How to complete this task: From the line with "Click the yellow trigger level arrow" through the final line below, restate each line word for word and return nothing else.

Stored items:
○ ○ ○ ○ ○
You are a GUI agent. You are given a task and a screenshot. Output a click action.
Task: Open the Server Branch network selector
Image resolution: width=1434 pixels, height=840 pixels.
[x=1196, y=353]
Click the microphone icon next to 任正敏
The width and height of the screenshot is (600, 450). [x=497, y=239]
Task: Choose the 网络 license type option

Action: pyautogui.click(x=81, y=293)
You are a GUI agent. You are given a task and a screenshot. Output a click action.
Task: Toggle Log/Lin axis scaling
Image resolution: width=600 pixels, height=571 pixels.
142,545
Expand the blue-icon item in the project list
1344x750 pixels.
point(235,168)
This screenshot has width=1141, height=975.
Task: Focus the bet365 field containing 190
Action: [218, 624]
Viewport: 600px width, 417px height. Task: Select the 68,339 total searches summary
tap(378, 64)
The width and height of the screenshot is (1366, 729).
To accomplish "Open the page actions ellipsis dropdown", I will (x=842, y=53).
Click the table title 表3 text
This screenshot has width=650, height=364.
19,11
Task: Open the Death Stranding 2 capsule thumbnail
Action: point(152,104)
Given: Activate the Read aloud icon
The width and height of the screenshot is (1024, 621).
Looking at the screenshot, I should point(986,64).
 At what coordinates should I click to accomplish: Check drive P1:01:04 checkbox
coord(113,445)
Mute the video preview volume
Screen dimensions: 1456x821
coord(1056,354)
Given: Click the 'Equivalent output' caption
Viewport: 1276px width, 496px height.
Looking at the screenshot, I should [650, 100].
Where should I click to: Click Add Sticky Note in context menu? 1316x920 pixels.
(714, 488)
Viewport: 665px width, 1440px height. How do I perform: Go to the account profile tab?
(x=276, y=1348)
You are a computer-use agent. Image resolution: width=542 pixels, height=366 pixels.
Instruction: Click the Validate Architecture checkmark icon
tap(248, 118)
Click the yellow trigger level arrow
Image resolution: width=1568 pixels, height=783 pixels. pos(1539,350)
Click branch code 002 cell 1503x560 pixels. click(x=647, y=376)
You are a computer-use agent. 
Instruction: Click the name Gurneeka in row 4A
○ ○ ○ ○ ○
Solution for this exercise:
Click the yellow trigger level arrow
Image resolution: width=1568 pixels, height=783 pixels. pos(1539,350)
Click branch code 002 cell 1503x560 pixels. click(x=647, y=376)
You are a computer-use agent. 
Instruction: Click the name Gurneeka in row 4A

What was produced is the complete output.